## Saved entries

• • •

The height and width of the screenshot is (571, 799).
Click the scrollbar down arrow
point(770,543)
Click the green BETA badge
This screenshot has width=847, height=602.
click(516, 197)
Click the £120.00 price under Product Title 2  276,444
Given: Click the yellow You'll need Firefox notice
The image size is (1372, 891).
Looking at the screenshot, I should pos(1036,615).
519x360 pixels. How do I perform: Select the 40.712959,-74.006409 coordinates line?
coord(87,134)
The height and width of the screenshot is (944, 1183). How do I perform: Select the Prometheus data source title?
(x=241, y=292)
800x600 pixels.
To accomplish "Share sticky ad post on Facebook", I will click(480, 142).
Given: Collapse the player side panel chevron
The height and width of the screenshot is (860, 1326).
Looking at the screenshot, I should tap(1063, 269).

• • •

Every record listed above needs to be written out again exactly.

## Task solution
The height and width of the screenshot is (571, 799).
Click the scrollbar down arrow
point(770,543)
Click the green BETA badge
This screenshot has width=847, height=602.
click(516, 197)
Click the £120.00 price under Product Title 2  276,444
Given: Click the yellow You'll need Firefox notice
The image size is (1372, 891).
Looking at the screenshot, I should pos(1036,615).
519x360 pixels. How do I perform: Select the 40.712959,-74.006409 coordinates line?
coord(87,134)
The height and width of the screenshot is (944, 1183). How do I perform: Select the Prometheus data source title?
(x=241, y=292)
800x600 pixels.
To accomplish "Share sticky ad post on Facebook", I will click(480, 142).
Given: Collapse the player side panel chevron
The height and width of the screenshot is (860, 1326).
Looking at the screenshot, I should tap(1063, 269).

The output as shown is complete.